Can you return all of the data below unchanged, with every line as it stands?

○ ○ ○ ○ ○

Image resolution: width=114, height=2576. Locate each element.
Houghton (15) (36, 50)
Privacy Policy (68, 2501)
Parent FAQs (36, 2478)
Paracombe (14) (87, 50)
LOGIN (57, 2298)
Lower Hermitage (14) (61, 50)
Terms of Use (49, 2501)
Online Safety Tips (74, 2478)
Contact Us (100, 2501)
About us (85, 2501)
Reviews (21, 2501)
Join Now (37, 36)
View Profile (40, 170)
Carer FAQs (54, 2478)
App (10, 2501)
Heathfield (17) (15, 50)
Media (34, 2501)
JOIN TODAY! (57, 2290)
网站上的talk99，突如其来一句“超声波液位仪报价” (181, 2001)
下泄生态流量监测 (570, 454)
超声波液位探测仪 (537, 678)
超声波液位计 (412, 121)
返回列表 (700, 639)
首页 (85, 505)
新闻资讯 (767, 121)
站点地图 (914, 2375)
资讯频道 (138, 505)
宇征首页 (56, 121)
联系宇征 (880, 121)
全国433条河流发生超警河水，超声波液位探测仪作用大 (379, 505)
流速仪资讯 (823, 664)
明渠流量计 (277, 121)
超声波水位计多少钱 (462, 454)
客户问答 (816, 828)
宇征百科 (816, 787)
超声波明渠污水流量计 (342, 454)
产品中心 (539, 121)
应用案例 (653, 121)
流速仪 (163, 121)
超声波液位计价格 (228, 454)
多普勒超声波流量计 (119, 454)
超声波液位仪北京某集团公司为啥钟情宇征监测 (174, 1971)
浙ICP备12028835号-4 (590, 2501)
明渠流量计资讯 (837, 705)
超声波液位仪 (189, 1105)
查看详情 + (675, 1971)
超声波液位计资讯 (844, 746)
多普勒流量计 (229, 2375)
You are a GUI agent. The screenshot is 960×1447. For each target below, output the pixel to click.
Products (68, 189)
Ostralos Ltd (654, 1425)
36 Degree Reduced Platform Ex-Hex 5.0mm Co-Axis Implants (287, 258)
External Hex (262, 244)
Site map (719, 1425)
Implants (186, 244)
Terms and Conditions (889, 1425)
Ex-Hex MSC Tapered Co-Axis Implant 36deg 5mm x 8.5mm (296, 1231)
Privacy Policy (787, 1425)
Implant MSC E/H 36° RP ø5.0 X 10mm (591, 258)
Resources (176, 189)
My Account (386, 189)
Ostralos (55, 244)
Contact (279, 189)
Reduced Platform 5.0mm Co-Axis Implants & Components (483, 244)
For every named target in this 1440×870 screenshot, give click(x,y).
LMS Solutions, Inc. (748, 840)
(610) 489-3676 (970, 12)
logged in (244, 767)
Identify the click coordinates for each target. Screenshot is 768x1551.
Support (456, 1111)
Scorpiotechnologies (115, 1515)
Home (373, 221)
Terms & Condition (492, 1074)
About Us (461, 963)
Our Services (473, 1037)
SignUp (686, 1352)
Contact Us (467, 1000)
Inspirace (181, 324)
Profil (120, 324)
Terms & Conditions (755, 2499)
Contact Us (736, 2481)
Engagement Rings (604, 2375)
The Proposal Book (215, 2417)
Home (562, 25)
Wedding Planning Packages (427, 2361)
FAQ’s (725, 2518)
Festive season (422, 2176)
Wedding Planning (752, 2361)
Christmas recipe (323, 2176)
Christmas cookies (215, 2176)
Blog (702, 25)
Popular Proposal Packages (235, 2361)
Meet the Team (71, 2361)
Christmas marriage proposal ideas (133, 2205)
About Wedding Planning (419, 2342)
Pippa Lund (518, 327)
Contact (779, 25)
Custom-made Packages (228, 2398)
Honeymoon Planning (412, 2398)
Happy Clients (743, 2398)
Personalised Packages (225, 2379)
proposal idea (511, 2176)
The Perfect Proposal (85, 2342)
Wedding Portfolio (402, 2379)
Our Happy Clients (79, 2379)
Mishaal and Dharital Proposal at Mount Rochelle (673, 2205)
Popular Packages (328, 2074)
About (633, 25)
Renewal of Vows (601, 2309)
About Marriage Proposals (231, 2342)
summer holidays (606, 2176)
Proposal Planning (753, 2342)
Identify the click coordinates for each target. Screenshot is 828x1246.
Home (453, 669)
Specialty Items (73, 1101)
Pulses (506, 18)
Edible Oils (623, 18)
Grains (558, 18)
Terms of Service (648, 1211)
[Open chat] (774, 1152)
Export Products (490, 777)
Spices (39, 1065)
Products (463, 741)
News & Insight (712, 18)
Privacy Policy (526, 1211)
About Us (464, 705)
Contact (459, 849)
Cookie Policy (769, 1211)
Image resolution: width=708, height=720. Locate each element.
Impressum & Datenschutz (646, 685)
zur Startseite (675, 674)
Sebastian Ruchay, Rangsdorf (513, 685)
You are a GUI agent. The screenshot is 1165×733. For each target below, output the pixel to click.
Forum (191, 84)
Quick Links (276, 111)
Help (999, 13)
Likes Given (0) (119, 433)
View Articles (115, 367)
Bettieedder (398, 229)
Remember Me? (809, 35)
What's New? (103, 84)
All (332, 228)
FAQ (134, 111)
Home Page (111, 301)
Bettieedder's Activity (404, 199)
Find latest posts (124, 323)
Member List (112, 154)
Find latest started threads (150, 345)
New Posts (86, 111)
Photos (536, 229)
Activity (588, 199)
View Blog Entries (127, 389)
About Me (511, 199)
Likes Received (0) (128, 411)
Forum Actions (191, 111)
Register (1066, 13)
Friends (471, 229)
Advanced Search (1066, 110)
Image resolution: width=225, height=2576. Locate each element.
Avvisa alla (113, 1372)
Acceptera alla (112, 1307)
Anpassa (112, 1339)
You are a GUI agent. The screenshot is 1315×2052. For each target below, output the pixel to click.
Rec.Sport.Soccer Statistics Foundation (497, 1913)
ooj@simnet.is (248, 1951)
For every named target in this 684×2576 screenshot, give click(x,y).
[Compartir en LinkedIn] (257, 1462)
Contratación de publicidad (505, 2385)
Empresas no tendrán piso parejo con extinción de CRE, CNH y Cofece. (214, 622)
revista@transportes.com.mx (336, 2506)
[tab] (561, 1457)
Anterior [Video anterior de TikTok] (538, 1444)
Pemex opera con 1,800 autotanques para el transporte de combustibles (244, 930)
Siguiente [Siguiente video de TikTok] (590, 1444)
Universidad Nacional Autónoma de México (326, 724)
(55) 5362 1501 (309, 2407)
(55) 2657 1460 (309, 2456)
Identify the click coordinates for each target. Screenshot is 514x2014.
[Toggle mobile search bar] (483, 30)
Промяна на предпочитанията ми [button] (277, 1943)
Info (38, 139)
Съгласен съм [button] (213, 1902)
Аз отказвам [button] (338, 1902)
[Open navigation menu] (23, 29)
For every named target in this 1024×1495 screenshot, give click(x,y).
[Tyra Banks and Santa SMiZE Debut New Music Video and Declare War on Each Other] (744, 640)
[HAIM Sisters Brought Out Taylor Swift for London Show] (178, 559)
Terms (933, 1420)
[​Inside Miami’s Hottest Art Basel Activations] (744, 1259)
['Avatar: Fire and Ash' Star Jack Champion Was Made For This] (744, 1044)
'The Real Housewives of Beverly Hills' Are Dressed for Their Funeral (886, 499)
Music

○ ○ ○ ○ ○

- Exercise answer:
Image resolution: width=114, height=2576. Locate each element.
Houghton (15) (36, 50)
Privacy Policy (68, 2501)
Parent FAQs (36, 2478)
Paracombe (14) (87, 50)
LOGIN (57, 2298)
Lower Hermitage (14) (61, 50)
Terms of Use (49, 2501)
Online Safety Tips (74, 2478)
Contact Us (100, 2501)
About us (85, 2501)
Reviews (21, 2501)
Join Now (37, 36)
View Profile (40, 170)
Carer FAQs (54, 2478)
App (10, 2501)
Heathfield (17) (15, 50)
Media (34, 2501)
JOIN TODAY! (57, 2290)
网站上的talk99，突如其来一句“超声波液位仪报价” (181, 2001)
下泄生态流量监测 (570, 454)
超声波液位探测仪 (537, 678)
超声波液位计 (412, 121)
返回列表 (700, 639)
首页 (85, 505)
新闻资讯 (767, 121)
站点地图 (914, 2375)
资讯频道 (138, 505)
宇征首页 (56, 121)
联系宇征 (880, 121)
全国433条河流发生超警河水，超声波液位探测仪作用大 (379, 505)
流速仪资讯 (823, 664)
明渠流量计 (277, 121)
超声波水位计多少钱 (462, 454)
客户问答 (816, 828)
宇征百科 (816, 787)
超声波明渠污水流量计 (342, 454)
产品中心 (539, 121)
应用案例 (653, 121)
流速仪 (163, 121)
超声波液位计价格 (228, 454)
多普勒超声波流量计 (119, 454)
超声波液位仪北京某集团公司为啥钟情宇征监测 (174, 1971)
浙ICP备12028835号-4 (590, 2501)
明渠流量计资讯 (837, 705)
超声波液位仪 (189, 1105)
查看详情 + (675, 1971)
超声波液位计资讯 (844, 746)
多普勒流量计 (229, 2375)
You are a GUI agent. The screenshot is 960×1447. For each target below, output the pixel to click.
Products (68, 189)
Ostralos Ltd (654, 1425)
36 Degree Reduced Platform Ex-Hex 5.0mm Co-Axis Implants (287, 258)
External Hex (262, 244)
Site map (719, 1425)
Implants (186, 244)
Terms and Conditions (889, 1425)
Ex-Hex MSC Tapered Co-Axis Implant 36deg 5mm x 8.5mm (296, 1231)
Privacy Policy (787, 1425)
Implant MSC E/H 36° RP ø5.0 X 10mm (591, 258)
Resources (176, 189)
My Account (386, 189)
Ostralos (55, 244)
Contact (279, 189)
Reduced Platform 5.0mm Co-Axis Implants & Components (483, 244)
For every named target in this 1440×870 screenshot, give click(x,y).
LMS Solutions, Inc. (748, 840)
(610) 489-3676 (970, 12)
logged in (244, 767)
Identify the click coordinates for each target. Screenshot is 768x1551.
Support (456, 1111)
Scorpiotechnologies (115, 1515)
Home (373, 221)
Terms & Condition (492, 1074)
About Us (461, 963)
Our Services (473, 1037)
SignUp (686, 1352)
Contact Us (467, 1000)
Inspirace (181, 324)
Profil (120, 324)
Terms & Conditions (755, 2499)
Contact Us (736, 2481)
Engagement Rings (604, 2375)
The Proposal Book (215, 2417)
Home (562, 25)
Wedding Planning Packages (427, 2361)
FAQ’s (725, 2518)
Festive season (422, 2176)
Wedding Planning (752, 2361)
Christmas recipe (323, 2176)
Christmas cookies (215, 2176)
Blog (702, 25)
Popular Proposal Packages (235, 2361)
Meet the Team (71, 2361)
Christmas marriage proposal ideas (133, 2205)
About Wedding Planning (419, 2342)
Pippa Lund (518, 327)
Contact (779, 25)
Custom-made Packages (228, 2398)
Honeymoon Planning (412, 2398)
Happy Clients (743, 2398)
Personalised Packages (225, 2379)
proposal idea (511, 2176)
The Perfect Proposal (85, 2342)
Wedding Portfolio (402, 2379)
Our Happy Clients (79, 2379)
Mishaal and Dharital Proposal at Mount Rochelle (673, 2205)
Popular Packages (328, 2074)
About (633, 25)
Renewal of Vows (601, 2309)
About Marriage Proposals (231, 2342)
summer holidays (606, 2176)
Proposal Planning (753, 2342)
Identify the click coordinates for each target. Screenshot is 828x1246.
Home (453, 669)
Specialty Items (73, 1101)
Pulses (506, 18)
Edible Oils (623, 18)
Grains (558, 18)
Terms of Service (648, 1211)
[Open chat] (774, 1152)
Export Products (490, 777)
Spices (39, 1065)
Products (463, 741)
News & Insight (712, 18)
Privacy Policy (526, 1211)
About Us (464, 705)
Contact (459, 849)
Cookie Policy (769, 1211)
Image resolution: width=708, height=720. Locate each element.
Impressum & Datenschutz (646, 685)
zur Startseite (675, 674)
Sebastian Ruchay, Rangsdorf (513, 685)
You are a GUI agent. The screenshot is 1165×733. For each target below, output the pixel to click.
Forum (191, 84)
Quick Links (276, 111)
Help (999, 13)
Likes Given (0) (119, 433)
View Articles (115, 367)
Bettieedder (398, 229)
Remember Me? (809, 35)
What's New? (103, 84)
All (332, 228)
FAQ (134, 111)
Home Page (111, 301)
Bettieedder's Activity (404, 199)
Find latest posts (124, 323)
Member List (112, 154)
Find latest started threads (150, 345)
New Posts (86, 111)
Photos (536, 229)
Activity (588, 199)
View Blog Entries (127, 389)
About Me (511, 199)
Likes Received (0) (128, 411)
Forum Actions (191, 111)
Register (1066, 13)
Friends (471, 229)
Advanced Search (1066, 110)
Image resolution: width=225, height=2576. Locate each element.
Avvisa alla (113, 1372)
Acceptera alla (112, 1307)
Anpassa (112, 1339)
You are a GUI agent. The screenshot is 1315×2052. For each target below, output the pixel to click.
Rec.Sport.Soccer Statistics Foundation (497, 1913)
ooj@simnet.is (248, 1951)
For every named target in this 684×2576 screenshot, give click(x,y).
[Compartir en LinkedIn] (257, 1462)
Contratación de publicidad (505, 2385)
Empresas no tendrán piso parejo con extinción de CRE, CNH y Cofece. (214, 622)
revista@transportes.com.mx (336, 2506)
[tab] (561, 1457)
Anterior [Video anterior de TikTok] (538, 1444)
Pemex opera con 1,800 autotanques para el transporte de combustibles (244, 930)
Siguiente [Siguiente video de TikTok] (590, 1444)
Universidad Nacional Autónoma de México (326, 724)
(55) 5362 1501 (309, 2407)
(55) 2657 1460 (309, 2456)
Identify the click coordinates for each target. Screenshot is 514x2014.
[Toggle mobile search bar] (483, 30)
Промяна на предпочитанията ми [button] (277, 1943)
Info (38, 139)
Съгласен съм [button] (213, 1902)
Аз отказвам [button] (338, 1902)
[Open navigation menu] (23, 29)
For every named target in this 1024×1495 screenshot, give click(x,y).
[Tyra Banks and Santa SMiZE Debut New Music Video and Declare War on Each Other] (744, 640)
[HAIM Sisters Brought Out Taylor Swift for London Show] (178, 559)
Terms (933, 1420)
[​Inside Miami’s Hottest Art Basel Activations] (744, 1259)
['Avatar: Fire and Ash' Star Jack Champion Was Made For This] (744, 1044)
'The Real Housewives of Beverly Hills' Are Dressed for Their Funeral (886, 499)
Music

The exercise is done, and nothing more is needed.